The US CISA has added nine new vulnerabilities to its Known Exploited Vulnerabilities Catalog.
Five of the issues added by CISA to its catalog are part of the exploits used by surveillance vendors to target mobile devices with their commercial spyware:
- CVE-2021-30900 – Apple iOS, iPadOS, and macOS Out-of-Bounds Write Vulnerability.
- CVE-2022-38181 – Arm Mali GPU Kernel Driver Use-After-Free Vulnerability
- CVE-2023-0266 – Linux Kernel Use-After-Free Vulnerability
- CVE-2022-3038 – Google Chrome Use-After-Free Vulnerability
- CVE-2022-22706 – Arm Mali GPU Kernel Driver Unspecified Vulnerability
Based on the recent report published by Google’s Threat Analysis Group that shared details about two distinct campaigns that used several zero-day exploits against Android, iOS, and Chrome. The experts pointed out that both campaigns were limited and highly targeted. The threat actors behind the attacks used both zero-day and n-day exploits in their exploits.
The exploits were used to install commercial spyware and malicious apps on targets’ devices.
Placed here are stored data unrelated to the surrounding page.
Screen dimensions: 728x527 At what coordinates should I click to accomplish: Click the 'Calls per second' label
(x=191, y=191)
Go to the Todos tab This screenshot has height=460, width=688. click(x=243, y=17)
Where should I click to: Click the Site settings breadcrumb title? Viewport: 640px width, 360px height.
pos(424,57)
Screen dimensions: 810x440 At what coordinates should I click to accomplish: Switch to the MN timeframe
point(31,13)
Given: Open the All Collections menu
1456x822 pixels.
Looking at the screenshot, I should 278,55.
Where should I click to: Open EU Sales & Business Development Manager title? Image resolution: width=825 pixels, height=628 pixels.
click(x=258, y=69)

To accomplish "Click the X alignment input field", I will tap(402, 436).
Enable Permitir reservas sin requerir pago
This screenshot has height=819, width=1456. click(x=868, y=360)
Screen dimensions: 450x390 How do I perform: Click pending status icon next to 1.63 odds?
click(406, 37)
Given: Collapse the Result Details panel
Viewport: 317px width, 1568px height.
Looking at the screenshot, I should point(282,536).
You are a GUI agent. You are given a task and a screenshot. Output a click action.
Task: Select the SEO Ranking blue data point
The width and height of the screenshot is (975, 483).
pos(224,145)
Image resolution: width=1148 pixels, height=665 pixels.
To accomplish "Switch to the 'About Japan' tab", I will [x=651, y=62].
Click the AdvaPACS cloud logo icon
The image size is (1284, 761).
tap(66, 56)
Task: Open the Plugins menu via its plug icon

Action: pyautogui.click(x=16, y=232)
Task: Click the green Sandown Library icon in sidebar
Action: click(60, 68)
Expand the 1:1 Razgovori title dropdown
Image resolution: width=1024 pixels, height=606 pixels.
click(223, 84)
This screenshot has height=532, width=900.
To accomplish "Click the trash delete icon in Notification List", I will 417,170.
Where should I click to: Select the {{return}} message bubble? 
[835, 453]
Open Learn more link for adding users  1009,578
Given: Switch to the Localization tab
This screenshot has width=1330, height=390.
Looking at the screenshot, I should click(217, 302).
The remaining flaws added to the catalog are:
- CVE-2013-3163 – Microsoft Internet Explorer Memory Corruption Vulnerability
- CVE-2017-7494 – Samba Remote Code Execution Vulnerability
- CVE-2022-42948 – Fortra Cobalt Strike User Interface Remote Code Execution Vulnerability
- CVE-2022-39197 – Fortra Cobalt Strike Teamserver Cross-Site Scripting (XSS) Vulnerability
CISA orders federal agencies to fix this flaw by April 20, 2023.